We all live in a capitalist, racist, patriarchal society that harms and traumatizes us—to significantly varying degrees and in different ways—and teaches us harmful behaviors and beliefs that we bring into our organizing and erode our solidarity. It teaches us to listen to and build our egos rather than subordinating ourselves to a larger purpose and prioritizing the collective. Unlearning these things is a constant process for everyone.
We need to take care of each other, treat each other with respect, set aside grudges, and swallow our pride when necessary. We have to ask ourselves if we want to spend our time and energy on fighting vicious internal battles to win Pyrrhic victories, lashing out because it feels good and righteous, making ourselves vulnerable to bad actors, and driving people away rather than persuading them and building something that people want to be involved in. Bullying comrades into submission is how we become lords of the ashes after everyone quietly disengages and walks away.

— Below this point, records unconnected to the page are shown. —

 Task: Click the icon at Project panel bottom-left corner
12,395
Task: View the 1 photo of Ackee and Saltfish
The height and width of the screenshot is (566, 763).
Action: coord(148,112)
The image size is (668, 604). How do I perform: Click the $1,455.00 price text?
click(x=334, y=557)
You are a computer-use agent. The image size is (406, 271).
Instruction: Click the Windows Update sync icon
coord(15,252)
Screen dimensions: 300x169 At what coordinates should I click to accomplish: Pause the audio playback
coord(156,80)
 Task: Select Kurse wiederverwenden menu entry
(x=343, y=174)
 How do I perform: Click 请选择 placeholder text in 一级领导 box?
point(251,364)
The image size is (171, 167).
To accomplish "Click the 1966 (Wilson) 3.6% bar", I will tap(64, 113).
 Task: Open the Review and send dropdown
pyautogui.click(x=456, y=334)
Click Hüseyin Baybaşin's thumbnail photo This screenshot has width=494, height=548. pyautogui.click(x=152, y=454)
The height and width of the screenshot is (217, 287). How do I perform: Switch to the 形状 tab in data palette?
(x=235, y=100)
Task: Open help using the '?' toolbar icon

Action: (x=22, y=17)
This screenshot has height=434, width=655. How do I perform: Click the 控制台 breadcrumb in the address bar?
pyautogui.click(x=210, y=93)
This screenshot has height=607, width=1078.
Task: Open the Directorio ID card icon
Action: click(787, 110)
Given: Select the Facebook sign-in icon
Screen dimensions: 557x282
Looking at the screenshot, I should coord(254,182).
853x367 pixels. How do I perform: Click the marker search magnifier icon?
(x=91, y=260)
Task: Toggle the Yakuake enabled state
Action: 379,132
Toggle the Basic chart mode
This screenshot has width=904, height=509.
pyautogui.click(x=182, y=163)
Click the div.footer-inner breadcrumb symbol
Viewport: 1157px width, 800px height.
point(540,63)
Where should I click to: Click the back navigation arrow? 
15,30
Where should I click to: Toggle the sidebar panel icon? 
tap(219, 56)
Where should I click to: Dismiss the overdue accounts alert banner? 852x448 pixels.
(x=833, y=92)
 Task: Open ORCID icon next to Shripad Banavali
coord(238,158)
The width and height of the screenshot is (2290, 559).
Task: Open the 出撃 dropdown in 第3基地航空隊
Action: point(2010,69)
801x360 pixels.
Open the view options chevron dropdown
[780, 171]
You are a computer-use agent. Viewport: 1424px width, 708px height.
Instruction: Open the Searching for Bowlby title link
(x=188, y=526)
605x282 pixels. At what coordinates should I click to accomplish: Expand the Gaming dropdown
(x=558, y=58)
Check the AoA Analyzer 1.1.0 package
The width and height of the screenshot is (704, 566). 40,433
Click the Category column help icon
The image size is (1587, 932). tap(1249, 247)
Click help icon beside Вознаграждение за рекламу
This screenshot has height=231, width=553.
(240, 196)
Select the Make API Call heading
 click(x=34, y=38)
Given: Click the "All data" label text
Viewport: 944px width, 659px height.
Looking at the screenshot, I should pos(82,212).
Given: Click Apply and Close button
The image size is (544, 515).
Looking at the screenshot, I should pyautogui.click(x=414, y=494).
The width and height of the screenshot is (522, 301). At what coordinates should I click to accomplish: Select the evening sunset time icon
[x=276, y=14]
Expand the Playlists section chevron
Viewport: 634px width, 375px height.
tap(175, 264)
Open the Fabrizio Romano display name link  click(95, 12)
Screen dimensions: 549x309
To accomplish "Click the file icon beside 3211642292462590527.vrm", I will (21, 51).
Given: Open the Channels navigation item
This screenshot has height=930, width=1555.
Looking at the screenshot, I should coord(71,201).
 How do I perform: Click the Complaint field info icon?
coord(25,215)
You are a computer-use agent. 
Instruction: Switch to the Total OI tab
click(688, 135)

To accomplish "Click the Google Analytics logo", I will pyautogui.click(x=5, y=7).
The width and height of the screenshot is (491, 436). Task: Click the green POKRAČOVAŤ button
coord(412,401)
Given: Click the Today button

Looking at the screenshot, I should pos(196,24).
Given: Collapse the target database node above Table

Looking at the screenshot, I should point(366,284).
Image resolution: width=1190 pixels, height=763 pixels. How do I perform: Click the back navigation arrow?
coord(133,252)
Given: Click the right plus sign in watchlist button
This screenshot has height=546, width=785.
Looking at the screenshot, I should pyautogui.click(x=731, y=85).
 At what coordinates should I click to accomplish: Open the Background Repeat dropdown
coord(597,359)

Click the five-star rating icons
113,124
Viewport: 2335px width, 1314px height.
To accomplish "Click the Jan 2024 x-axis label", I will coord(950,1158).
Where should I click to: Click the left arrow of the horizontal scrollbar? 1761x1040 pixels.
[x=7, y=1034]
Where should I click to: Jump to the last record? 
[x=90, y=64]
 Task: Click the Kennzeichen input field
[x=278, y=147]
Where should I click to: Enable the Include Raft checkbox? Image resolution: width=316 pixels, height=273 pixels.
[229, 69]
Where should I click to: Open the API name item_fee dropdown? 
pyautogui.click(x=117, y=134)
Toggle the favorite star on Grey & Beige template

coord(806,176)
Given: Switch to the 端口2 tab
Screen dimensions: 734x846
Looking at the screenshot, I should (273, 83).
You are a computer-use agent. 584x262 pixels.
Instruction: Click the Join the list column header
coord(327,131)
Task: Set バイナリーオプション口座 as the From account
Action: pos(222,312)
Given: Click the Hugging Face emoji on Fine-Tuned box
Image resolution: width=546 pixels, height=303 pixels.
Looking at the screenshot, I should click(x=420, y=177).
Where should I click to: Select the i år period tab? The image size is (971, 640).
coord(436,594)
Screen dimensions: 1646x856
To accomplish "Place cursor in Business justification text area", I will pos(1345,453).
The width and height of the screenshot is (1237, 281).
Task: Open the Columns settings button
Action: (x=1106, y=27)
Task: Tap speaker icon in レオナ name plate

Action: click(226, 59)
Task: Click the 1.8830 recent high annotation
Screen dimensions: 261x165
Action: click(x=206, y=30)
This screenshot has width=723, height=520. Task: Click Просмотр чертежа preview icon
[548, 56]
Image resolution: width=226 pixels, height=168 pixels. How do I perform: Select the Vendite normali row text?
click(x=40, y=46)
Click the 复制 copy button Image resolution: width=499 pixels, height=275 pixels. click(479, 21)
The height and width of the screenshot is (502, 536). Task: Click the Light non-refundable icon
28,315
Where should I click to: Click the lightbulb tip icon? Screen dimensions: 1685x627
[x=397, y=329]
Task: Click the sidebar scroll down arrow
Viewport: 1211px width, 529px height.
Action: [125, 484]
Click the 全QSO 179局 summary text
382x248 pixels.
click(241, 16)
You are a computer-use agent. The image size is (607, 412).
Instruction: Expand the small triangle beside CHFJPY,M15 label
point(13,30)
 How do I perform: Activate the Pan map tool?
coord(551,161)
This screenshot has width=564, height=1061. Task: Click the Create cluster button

Most of all, we need to always keep perspective of what is important. The stakes are so high, we have so much work to do and so little time to act, and our actual opponents have never been more powerful. We have to align our actions with the difficulty and gravity of what we say we are trying to do: build a mass movement that can transform society and save the planet.
What I’m Reading
The sobering truth about corn ethanol (Jason Hill): Around 1/3 of US-grown corn is used for making ethanol, an allegedly eco-friendly additive to gasoline mandated by federal law entrenched due to the power of the corporate agriculture interests that profit off it. This ethanol mandate is incredibly damaging because it produces greenhouse gas emissions equal to or greater than that of relatively small amount of gasoline it replaces, and as an incentive for industrial monoculture corn production adds to all of the other problems that come with that, like water pollution and soil degradation.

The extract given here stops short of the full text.